> ACTIVITY 1
In the essay about becoming a young widow, how old was the writer when the accident happened?
> ACTIVITY 2
Extend the essay about becoming a young widow, picking up after its final sentence.

++++ DOCUMENT PASSAGE ++++

On an August afternoon 36 years ago, my world flipped upside down. I was 27, mother to a 3-year-old and an 18-month-old. My college career was on hold while my husband considered a graduate degree. But that wasn’t going to happen because on this one August day a deadly accident terminated our dreams. This accident killed my husband, and I stood in the desert wind unsure how I would move forward and care for my children.
My part-time secretarial job would not support a mortgage or any expense native to raising a family. A counselor suggested that I apply for food stamps to help me make ends meet. I looked at this well-meaning person and replied, “On my friggin’ deathbed.”
I don’t take charity. Adversity is just another noun. You see, I lean to the warrior woman side of feminine behavior.
Is my reaction genetic, learned, or natural? My guess is it’s a combination of all three, plus a few unnoted adjectives.
While my warrior woman ways barely match those of Queen Boudicca or Joan of Arc—iconic warrior women—it is my resilient survivor’s shield that maneuvers me through the battlefield.

++++ EXTRACTED RECORDS ++++

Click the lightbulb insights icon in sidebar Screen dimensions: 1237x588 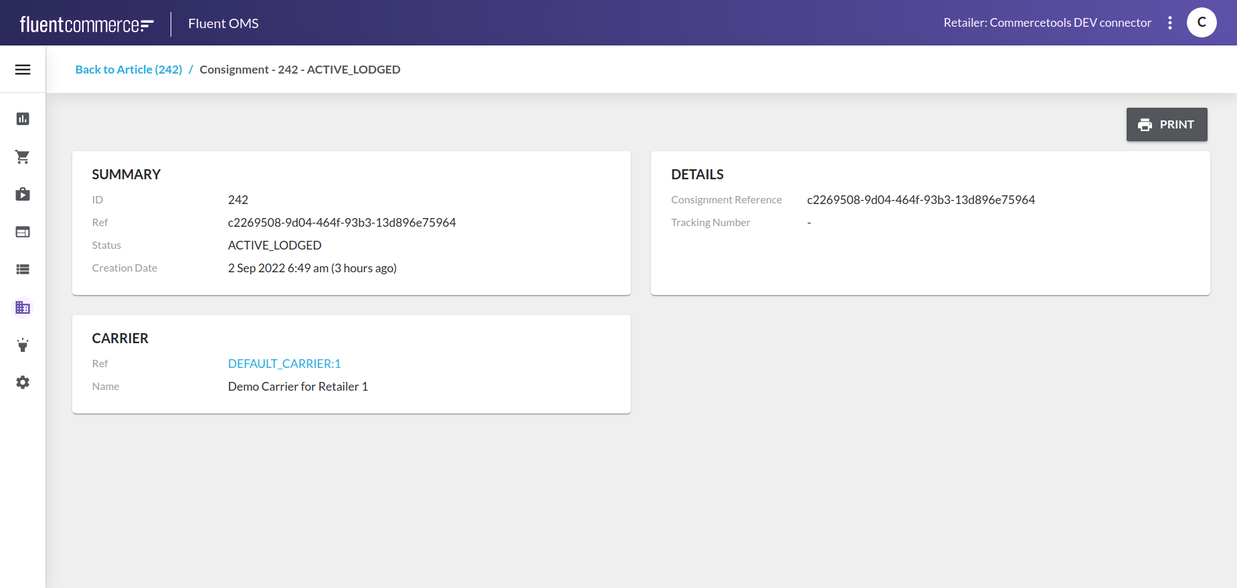tap(22, 345)
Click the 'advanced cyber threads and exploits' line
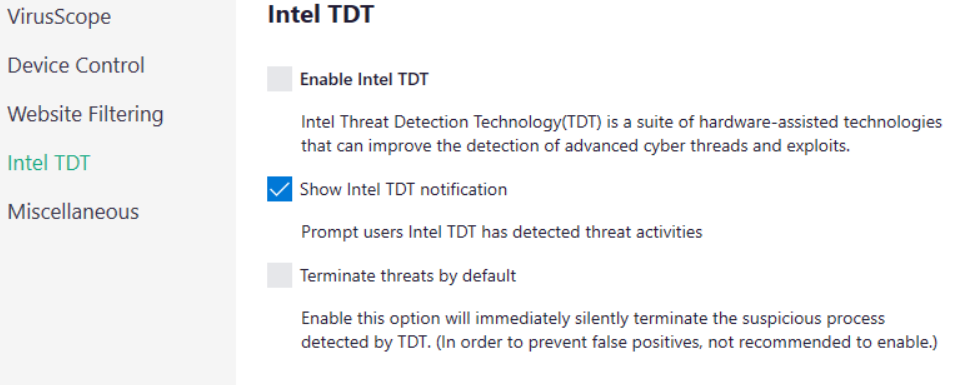 click(575, 147)
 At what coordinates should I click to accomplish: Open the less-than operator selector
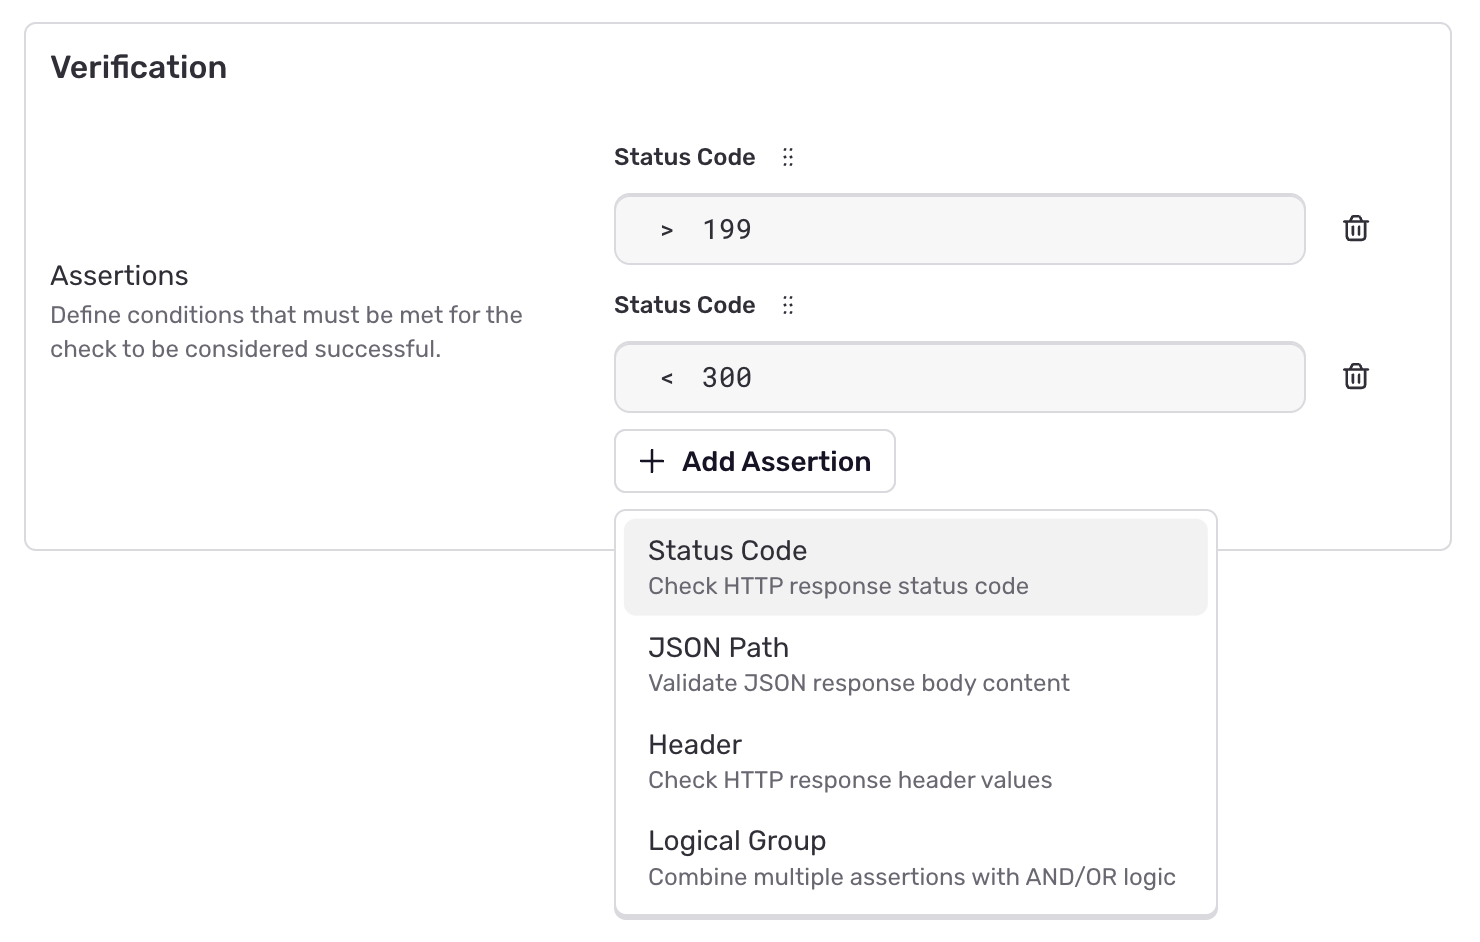[667, 378]
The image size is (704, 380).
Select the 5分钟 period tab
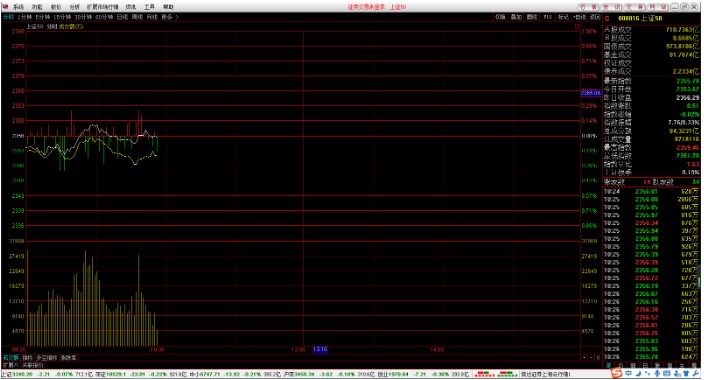pos(43,17)
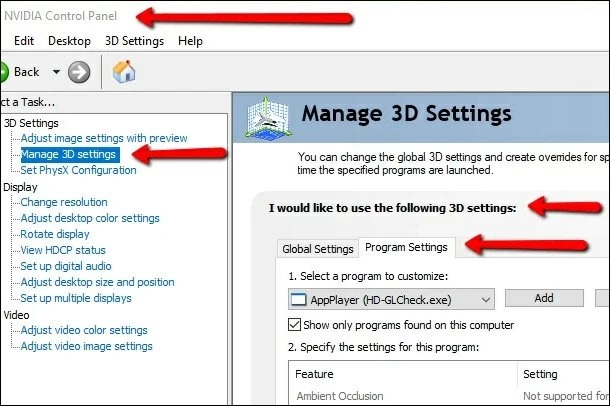Click the Home icon in toolbar
This screenshot has height=406, width=610.
[124, 72]
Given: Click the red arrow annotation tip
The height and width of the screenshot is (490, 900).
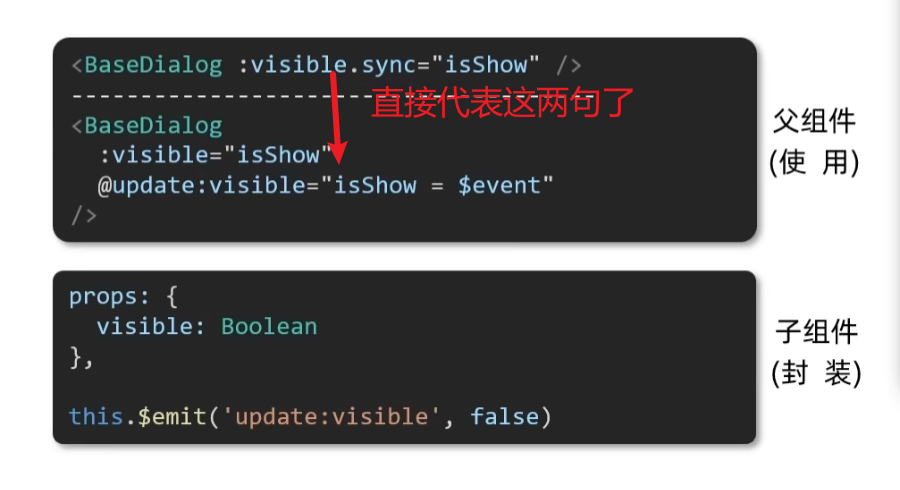Looking at the screenshot, I should (x=339, y=155).
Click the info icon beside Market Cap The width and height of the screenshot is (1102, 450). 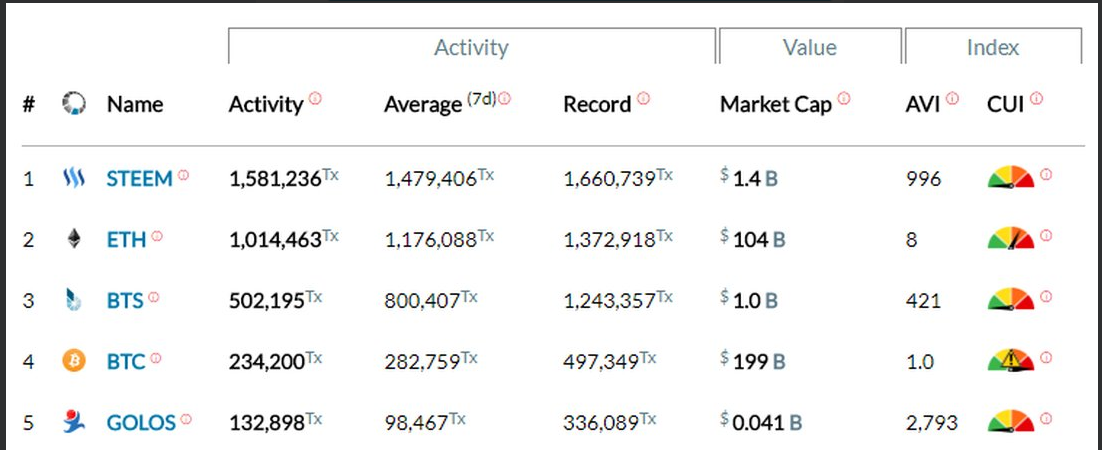844,98
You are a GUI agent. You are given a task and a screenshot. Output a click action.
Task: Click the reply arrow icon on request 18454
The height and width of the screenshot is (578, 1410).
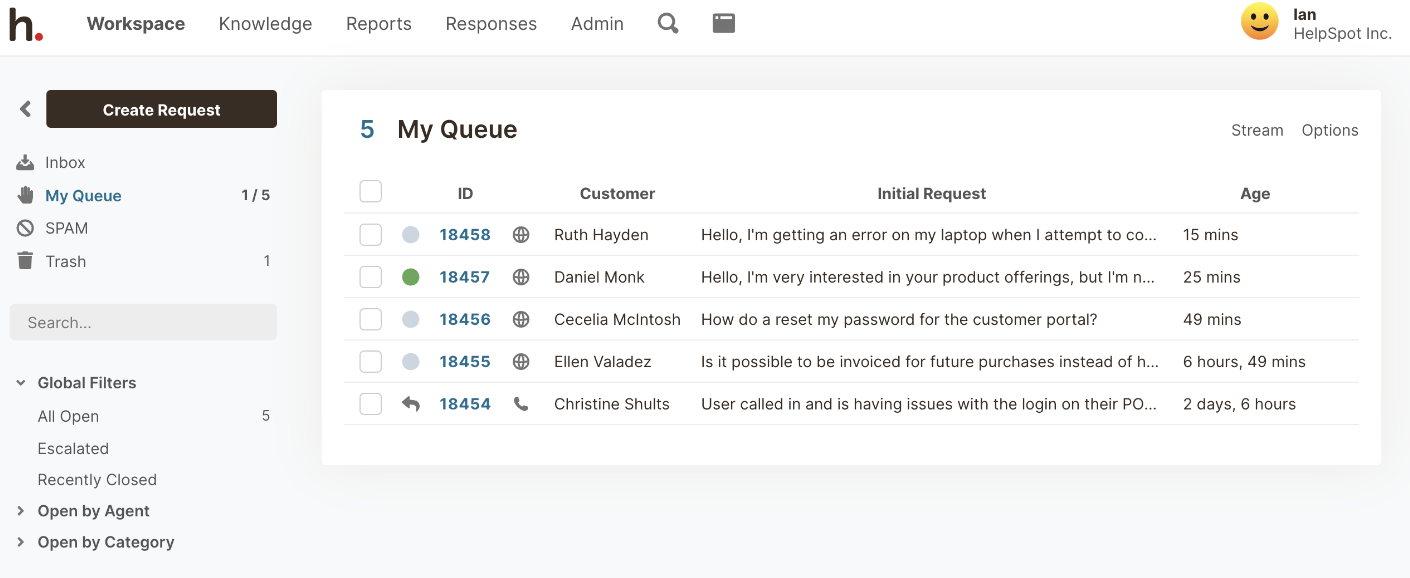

++++

> EXPECTED OUTPUT 1
27

> EXPECTED OUTPUT 2
But what if, just what if, on that day in 1977, I pitched my warrior’s shield because the battlefront was bigger than me? What if I never developed a sense of self? What if a high school diploma eluded me? What if I was pregnant before I was ready to raise a child? What if society shoved me aside? What if I wasn’t white? What if I collapsed into a victim’s hell? And what if there was no obvious escape from this nightmare?
Even worse, what if I lived in a nation without compassion and empathy? What if the samurais of caring for others fell upon their own swords? What if a crusade against the weak was the new conquerors’ medal of honor?
I wonder if my sad August day in 1977 was this August in this new century when the words “poor,” “unfortunate,” and “in-need” were my words and I would spiral into defeat by indifference and false piety?
MSN Money reports: “For the nearly 50 million Americans living in poverty—the most in more than half a century—getting a meal on the table isn’t easy. One in seven now receives Supplemental Nutrition Assistance Program benefits, better known as food stamps, but that barely covers the necessities. By the end of the month, foods such as peanut butter and pasta become a main course for many on assistance, half of whom are children.”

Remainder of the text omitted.